Аида послушалась и скользнула глубже под воду. Уинтер осторожно промыл все ссадины мягкой мочалкой, убирая грязь.

– Уинтер?

– Да.

– У меня осталось всего три доллара. Все мои сбережения были в той квартире. У меня нет одежды, косметики, украшений…

– Я все возмещу. Ты бы не лишилась имущества, если бы не связалась со мной.

– Ты не знаешь наверняка.

– То есть тебя частенько пытаются убить? – спросил бутлегер.

– Ну, нет.

– А меня – да. Это тот же план косвенного уничтожения, что использовали на мне с призраками. Я виноват, и возместить утраченное – моя задача. Точка.

– Я не желаю подачек и верну тебе все, когда заработаю деньги. Велма все еще должна мне за одно выступление, а потом будет зарплата в Новом Орлеане…

Уинтер в ярости бросил мочалку на пол:

– Все еще думаешь о Новом Орлеане? Сегодня ты едва не погибла. Знаешь, как я испугался?
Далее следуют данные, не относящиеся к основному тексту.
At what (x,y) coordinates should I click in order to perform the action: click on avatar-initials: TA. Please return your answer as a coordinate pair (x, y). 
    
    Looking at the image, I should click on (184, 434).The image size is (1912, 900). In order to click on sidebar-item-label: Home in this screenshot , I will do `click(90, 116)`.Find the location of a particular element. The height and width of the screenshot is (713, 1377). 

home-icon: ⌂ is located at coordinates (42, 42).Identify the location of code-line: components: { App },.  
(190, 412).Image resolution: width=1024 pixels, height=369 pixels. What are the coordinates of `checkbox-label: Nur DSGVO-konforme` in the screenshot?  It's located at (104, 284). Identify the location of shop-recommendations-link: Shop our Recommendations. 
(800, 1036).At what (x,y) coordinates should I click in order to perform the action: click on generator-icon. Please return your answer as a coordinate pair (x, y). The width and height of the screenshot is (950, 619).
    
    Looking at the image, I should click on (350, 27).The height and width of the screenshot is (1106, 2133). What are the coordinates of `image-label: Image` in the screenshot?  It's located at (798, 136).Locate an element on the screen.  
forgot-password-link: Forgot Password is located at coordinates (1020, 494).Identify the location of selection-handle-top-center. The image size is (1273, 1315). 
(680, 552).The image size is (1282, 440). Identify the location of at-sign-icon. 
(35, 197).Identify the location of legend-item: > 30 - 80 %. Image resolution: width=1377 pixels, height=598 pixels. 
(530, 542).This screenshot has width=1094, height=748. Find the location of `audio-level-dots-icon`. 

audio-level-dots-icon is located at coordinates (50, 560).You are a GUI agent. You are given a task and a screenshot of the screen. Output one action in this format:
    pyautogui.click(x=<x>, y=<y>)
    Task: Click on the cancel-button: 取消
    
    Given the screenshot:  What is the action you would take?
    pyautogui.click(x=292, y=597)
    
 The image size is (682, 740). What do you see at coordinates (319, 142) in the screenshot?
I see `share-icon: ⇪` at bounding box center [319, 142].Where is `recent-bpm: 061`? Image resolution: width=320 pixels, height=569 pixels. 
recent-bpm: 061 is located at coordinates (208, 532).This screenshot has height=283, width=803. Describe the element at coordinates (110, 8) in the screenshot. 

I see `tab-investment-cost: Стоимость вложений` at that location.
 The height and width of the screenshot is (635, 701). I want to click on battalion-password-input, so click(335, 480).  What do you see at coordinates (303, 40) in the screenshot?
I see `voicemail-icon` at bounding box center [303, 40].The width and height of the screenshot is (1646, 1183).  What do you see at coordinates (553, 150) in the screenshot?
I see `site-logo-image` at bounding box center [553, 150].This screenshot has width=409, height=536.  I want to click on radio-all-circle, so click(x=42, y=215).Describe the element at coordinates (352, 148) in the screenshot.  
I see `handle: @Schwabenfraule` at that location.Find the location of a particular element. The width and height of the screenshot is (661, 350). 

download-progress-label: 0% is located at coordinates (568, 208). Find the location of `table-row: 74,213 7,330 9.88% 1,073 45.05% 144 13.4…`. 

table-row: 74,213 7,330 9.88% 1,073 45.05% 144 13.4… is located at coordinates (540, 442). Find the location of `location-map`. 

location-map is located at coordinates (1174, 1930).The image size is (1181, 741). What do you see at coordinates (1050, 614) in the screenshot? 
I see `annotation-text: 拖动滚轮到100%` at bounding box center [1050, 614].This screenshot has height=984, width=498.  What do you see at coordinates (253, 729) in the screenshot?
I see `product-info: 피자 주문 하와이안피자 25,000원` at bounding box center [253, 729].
Ты ведь могла сгореть заживо! Тогда бы мне позвонил не Бо, а миссис Лин с просьбой купить гроб для твоего обгоревшего трупа!

Аида резко вздохнула и неожиданно всхлипнула:

– А что мне еще делать? Другой работы я не знаю. – Хлюпая носом, она боролась с эмоциями, но те вырвались наружу: – Я не останусь тут, играя роль любовницы, пока не наскучу тебе, и ты не выберешь кого-нибудь поблондинистей, покрасивее и поэффектнее.

– Почему, черт побери, наше воображаемое расставание – моя вина?

Потому что сама Аида не представляла, что сумеет найти человека, которого хотела бы больше, чем Уинтера, но вслух сказала другое:

– Я стала известной, теперь меня приглашают владельцы клубов, а не наоборот. Мне не нужно проситься на работу или что-то доказывать. Если я не воспользуюсь этой возможностью, то время уйдет. Разве ты этого не понимаешь? Это все, что у меня есть, ничего другого я не умею.

Проглотив резкий ответ, Уинтер поднялся с табуретки. В разных глазах сияли гневные огоньки. Бутлегер ринулся прочь, и поверхность воды дрожала от его сердитого топота.

Уинтер едва сдержался, чтобы не запустить чем-то в стену. Чертов Новый Орлеан. Если он больше не услышит из ее уст название этого города, то будет доволен.

Найти кого-то поблондинистей…

Да что, черт побери, с ней такое? Неужели огонь расплавил ее мозги? Какого дьявола он захочет другую…

Тут он увидел опрокинутую фотографию в серебряной рамке. Полина. Уинтер посмотрел на снимок. Аида ревновала к покойнице? Неужели думала, что он оставил у себя это изображение от горя и любви? Вовсе нет. Он не выбросил ее из уважения. Хотя, честно говоря, скорее, чтобы подпитывать чувство вины. Потому что, если бы не видел ее снова и снова, то забыл бы, как выглядела покойная жена.

Хуже того, Уинтер вообще о ней не думал, как, в принципе, и при жизни Полины. Иногда они не виделись целыми днями, даже будучи женатыми и живя в одном доме. И это никогда его не беспокоило.